### ISTRUZIONI DI LAVORO
Riprendi l'articolo sulla Sandonatese e proseguilo subito dopo la sua ultima frase.

### BRANO FORNITO
----

Sandonatese, il presidente Antonellis: “Obiettivo salvezza”

Il calcio e la sua funzione sociale

Il calcio e la sua funzione sociale. La Sandonatese è frutto innanzitutto della passione. Il presidente biancorosso Antonello Antonellis fa il punto della situazione su questi primi quattro mesi in Seconda Categoria:

“Siamo ripartiti in questa stagione con il chiaro obiettivo della salvezza. Lo scorso anno, per vari problemi, abbiamo subìto la retrocessione. Per adesso siamo soddisfatti. Anzi, i risultati ottenuti vanno anche oltre le nostre attese. Tutta la dirigenza apprezza il lavoro svolto dallo staff tecnico e dai ragazzi in campo. Speriamo quindi di continuare in questo modo per raggiungere, quanto prima, il sospirato traguardo della salvezza”.

----

### ESTRATTI DEL DATASET
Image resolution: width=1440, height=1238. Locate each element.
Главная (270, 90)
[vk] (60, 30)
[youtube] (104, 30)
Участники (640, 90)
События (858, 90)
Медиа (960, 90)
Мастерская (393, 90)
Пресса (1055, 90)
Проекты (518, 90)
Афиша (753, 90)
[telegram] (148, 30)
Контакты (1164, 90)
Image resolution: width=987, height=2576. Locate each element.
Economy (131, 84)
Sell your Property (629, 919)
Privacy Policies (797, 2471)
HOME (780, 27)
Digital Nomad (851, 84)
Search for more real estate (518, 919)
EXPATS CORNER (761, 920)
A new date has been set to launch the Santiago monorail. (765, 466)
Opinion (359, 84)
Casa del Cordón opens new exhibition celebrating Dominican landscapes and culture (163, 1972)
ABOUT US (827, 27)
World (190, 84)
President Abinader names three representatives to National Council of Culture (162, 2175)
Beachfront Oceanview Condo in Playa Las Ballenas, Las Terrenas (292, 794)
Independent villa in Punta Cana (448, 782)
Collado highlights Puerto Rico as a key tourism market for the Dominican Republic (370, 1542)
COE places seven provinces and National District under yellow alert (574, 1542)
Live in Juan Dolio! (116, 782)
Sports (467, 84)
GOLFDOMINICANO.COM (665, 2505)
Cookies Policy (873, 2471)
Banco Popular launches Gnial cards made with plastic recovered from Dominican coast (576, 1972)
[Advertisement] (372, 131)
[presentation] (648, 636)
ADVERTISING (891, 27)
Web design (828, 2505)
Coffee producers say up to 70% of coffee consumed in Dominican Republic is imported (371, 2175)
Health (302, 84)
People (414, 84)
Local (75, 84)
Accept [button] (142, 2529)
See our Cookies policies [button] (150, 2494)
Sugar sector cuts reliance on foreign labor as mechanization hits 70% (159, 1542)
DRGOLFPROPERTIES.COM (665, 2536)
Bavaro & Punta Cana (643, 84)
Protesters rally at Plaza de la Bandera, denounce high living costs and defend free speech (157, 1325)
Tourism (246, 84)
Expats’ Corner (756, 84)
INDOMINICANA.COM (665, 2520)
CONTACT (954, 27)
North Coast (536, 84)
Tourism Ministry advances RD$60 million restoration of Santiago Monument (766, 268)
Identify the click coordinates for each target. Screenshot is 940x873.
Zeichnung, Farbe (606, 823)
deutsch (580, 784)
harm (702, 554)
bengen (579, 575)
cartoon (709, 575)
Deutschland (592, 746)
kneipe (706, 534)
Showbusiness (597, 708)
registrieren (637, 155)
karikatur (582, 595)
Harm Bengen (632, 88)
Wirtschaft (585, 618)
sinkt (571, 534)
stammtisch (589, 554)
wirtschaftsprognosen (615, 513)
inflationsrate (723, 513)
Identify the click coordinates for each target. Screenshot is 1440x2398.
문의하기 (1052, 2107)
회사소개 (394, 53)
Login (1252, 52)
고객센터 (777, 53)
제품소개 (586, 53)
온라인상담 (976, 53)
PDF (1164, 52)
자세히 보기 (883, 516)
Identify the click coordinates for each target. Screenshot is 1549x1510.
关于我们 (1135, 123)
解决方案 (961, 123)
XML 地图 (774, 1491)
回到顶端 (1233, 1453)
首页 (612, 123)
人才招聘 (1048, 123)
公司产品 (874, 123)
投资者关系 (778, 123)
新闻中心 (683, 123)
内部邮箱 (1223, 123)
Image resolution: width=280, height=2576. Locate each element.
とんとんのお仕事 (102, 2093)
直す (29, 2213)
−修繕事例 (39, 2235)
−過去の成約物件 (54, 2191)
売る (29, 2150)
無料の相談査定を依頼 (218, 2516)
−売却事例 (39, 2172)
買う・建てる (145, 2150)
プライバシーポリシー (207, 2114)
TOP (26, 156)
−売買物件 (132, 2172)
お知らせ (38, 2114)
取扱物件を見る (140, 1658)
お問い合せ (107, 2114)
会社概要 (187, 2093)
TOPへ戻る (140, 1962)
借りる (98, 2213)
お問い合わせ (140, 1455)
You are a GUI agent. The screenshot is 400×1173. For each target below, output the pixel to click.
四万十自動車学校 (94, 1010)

----

### RISPOSTA
Il campo e i suoi derivati. Lo sport può diventare uno strumento per esprimere i sani valori della vita:

“La passione per il calcio viene prima di ogni cosa. Per un piccolo centro come il nostro, lo sport deve avere una funzione principalmente sociale. Un momento di aggregazione per togliere i giovani, oltre ai più esperti, dai bar o dalla playstation. L’attività sportiva aiuta la serenità mentale e corporea. Certo, il sistema calcistico italiano presenta tutti i suoi limiti. Bisognerebbe prendere spunto da realtà come la Germania o l’Olanda. In Italia siamo indietro decenni con una struttura organizzativa ancora dilettantistica. Ad esempio la composizione dei gironi appare quantomeno discutibile. Si devono percorrere troppi chilometri per le trasferte. Attualmente non abbiamo un vivaio, ma ci sono altre tre o quattro società che crescono bene i ragazzi che successivamente magari vengono da noi per giocare in prima squadra”.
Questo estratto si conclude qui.